労基法20条1項は、
「使用者は、労働者を解雇しようとする場合においては、少くとも三十日前にその予告をしなければならない。三十日前に予告をしない使用者は、三十日分以上の平均賃金を支払わなければならない。但し、天災事変その他やむを得ない事由のために事業の継続が不可能となつた場合又は労働者の責に帰すべき事由に基いて解雇する場合においては、この限りでない。
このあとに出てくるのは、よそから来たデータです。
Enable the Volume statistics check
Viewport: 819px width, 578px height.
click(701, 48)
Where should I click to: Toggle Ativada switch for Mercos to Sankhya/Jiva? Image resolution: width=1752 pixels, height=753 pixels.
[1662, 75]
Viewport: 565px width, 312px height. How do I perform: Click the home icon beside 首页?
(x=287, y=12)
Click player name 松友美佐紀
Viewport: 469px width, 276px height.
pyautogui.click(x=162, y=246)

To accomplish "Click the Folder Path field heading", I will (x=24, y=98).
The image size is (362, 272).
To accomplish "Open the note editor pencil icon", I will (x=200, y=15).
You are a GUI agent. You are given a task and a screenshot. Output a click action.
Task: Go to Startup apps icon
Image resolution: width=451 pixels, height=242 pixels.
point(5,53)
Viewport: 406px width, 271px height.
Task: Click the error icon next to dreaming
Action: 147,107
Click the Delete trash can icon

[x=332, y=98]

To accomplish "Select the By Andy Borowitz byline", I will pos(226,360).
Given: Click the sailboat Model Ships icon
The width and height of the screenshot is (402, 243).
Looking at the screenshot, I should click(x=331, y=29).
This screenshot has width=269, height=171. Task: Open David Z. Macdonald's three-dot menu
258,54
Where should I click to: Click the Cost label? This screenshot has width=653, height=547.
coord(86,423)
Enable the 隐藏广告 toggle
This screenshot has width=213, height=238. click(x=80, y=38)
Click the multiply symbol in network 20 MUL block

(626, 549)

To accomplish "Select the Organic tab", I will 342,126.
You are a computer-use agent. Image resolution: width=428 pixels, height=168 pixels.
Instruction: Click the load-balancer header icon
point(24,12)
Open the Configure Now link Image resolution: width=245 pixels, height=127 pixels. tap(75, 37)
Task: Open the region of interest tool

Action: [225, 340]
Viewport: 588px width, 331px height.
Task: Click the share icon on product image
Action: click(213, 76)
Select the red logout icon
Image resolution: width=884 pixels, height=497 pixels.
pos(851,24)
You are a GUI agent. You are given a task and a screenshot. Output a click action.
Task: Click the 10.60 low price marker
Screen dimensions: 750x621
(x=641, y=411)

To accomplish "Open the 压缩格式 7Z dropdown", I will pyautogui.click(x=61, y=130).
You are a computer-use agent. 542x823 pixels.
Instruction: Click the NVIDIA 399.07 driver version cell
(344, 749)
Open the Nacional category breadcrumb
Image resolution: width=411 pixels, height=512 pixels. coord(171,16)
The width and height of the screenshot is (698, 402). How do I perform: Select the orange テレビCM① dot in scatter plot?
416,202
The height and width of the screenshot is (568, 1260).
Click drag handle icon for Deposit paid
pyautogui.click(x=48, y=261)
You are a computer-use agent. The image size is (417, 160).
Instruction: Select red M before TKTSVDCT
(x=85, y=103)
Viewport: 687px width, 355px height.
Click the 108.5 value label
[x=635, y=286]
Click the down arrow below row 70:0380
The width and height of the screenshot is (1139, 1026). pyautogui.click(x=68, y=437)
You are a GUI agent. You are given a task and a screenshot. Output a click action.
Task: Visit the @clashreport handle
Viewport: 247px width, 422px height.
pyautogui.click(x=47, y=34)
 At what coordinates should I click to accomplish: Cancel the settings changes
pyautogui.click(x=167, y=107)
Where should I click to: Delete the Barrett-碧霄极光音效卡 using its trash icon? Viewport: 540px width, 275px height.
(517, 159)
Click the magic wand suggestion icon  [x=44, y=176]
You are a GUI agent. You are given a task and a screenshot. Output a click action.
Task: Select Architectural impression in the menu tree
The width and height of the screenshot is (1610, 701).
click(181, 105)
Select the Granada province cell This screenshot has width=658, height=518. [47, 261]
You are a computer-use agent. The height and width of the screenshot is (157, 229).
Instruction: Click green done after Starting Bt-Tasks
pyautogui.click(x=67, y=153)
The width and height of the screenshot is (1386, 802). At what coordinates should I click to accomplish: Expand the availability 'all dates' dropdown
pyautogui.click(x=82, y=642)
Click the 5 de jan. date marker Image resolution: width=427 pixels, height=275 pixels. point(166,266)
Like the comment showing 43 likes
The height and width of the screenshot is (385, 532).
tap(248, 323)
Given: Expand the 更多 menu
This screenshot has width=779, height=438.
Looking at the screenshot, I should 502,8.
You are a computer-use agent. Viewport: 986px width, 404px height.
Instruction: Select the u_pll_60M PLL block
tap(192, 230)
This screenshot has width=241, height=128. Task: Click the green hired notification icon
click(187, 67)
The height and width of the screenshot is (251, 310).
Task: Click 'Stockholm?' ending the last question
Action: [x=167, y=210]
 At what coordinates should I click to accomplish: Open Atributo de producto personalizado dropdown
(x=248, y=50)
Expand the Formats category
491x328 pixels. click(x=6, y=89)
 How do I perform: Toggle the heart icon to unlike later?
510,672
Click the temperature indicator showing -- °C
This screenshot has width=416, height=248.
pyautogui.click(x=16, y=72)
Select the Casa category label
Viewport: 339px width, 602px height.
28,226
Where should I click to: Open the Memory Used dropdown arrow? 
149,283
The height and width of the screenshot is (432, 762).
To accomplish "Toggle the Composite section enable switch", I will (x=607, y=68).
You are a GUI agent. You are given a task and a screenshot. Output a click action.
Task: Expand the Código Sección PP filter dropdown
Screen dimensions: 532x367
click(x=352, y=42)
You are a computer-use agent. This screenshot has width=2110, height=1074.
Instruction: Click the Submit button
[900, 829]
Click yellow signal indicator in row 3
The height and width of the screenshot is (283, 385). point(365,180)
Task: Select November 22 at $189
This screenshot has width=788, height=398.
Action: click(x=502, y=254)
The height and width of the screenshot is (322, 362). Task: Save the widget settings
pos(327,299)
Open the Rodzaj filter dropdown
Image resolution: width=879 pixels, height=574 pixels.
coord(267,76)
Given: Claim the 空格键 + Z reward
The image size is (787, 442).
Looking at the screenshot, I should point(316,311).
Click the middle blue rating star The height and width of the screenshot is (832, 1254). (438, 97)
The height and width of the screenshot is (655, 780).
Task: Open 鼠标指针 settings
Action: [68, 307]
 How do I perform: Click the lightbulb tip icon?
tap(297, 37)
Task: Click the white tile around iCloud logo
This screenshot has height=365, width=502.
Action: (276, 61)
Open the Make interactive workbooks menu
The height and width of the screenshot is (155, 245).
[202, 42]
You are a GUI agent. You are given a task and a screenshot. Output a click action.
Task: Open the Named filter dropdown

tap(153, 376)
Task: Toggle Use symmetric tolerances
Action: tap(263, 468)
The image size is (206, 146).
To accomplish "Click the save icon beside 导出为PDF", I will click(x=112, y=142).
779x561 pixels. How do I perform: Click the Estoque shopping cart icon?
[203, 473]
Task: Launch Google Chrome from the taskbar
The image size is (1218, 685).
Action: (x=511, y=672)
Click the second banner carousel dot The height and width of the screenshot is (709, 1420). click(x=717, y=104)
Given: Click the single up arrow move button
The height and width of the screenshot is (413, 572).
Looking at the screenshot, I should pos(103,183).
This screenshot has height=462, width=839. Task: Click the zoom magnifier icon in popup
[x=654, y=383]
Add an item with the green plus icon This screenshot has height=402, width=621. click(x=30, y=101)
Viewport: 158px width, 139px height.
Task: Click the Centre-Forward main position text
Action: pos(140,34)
」
と定めています。
会社から相談を受けた際、解雇予告手当を支払えば有効に解雇ができる、と考えられている方がたまにいらっしゃいますが、少し誤りです。
解雇予告手当は、有効な解雇を前提として支払うものですが、解雇の有効性は、あくまで労働契約法16条(解雇は、客観的に合理的な理由を欠き、社会通念上相当であると認められない場合は、その権利を濫用したものとして、無効とする。)で判断されます。
ですので、解雇予告手当を支払って解雇しても、あとから解雇の有効性を争われて、解雇が無効と判断されることもあります。
解雇された従業員の側からすると、解雇予告手当は有効な解雇を前提とするものですので、解雇を争うつもりであれば、解雇予告手当の請求はしない方が無難です。